▸ Extrait choisi:
LA VIRÉE DES GALERIES

Quelles sont les expositions à voir ce week-end ? Chaque jeudi, nos critiques en arts visuels proposent une tournée de galeries et de centres d’artistes. À vos cimaises !

Viatour-Berthiaume

Façonner l’univers de Boucar Diouf

Après Michel Tremblay, Kim Thúy et Fred Pellerin, c’est au tour de l’univers foisonnant de Boucar Diouf de s’incarner dans les sculptures-jouets et les mises en scène de Marie-Annick Viatour et de Gaétan Berthiaume. La Presse a découvert les 15 œuvres de leur nouvelle exposition, Quand Boucar Diouf s’intègre au bois, qui sera présentée au Musée québécois de culture populaire à Trois-Rivières.

▸ Liste fournie:
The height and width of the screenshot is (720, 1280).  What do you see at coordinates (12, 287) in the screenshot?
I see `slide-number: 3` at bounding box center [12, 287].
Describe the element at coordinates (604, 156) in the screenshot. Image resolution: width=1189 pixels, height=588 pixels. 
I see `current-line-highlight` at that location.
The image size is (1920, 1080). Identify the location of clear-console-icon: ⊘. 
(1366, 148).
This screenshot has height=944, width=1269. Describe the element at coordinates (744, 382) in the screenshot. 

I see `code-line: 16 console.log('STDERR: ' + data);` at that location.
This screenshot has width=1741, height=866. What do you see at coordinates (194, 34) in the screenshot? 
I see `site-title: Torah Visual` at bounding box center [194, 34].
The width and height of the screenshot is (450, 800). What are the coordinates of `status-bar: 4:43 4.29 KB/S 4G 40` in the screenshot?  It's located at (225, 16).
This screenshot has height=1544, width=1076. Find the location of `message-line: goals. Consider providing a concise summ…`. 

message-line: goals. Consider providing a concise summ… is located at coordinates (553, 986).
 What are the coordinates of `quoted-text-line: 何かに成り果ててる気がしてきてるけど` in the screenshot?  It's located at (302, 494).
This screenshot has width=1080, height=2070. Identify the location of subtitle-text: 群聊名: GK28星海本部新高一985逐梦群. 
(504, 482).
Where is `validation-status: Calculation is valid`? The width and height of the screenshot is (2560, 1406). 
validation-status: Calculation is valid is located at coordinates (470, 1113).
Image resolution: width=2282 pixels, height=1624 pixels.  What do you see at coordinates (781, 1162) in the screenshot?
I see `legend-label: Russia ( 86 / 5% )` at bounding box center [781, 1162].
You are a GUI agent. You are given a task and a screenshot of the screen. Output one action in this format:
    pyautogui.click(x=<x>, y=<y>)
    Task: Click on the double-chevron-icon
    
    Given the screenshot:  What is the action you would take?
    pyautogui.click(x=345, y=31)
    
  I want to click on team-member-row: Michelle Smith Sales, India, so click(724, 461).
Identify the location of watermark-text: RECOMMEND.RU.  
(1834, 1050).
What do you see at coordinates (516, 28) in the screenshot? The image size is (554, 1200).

▸ Consignes:
A – Remplacez "critiques" par "journalistes" dans l'extrait sur les galeries, de "Quelles sont les" à "d’artistes. À vos cimaises !", puis recopiez ce passage ainsi modifié.
B – Mettez en tableau Markdown les lignes de la liste, de la ligne avec "This screenshot has height=1544, width=1076." à la ligne avec "message-line: goals. Consider providing a concise summ… is", sans les lignes vides. Utilisez les colonnes N° et Ligne.

▸ Réponses:
A –
Quelles sont les expositions à voir ce week-end ? Chaque jeudi, nos journalistes en arts visuels proposent une tournée de galeries et de centres d’artistes. À vos cimaises !

B –
| N° | Ligne |
|---|---|
| 1 | This screenshot has height=1544, width=1076. Find the location of `message-line: goals. Consider providing a concise summ…`.  |
| 2 | message-line: goals. Consider providing a concise summ… is located at coordinates (553, 986). |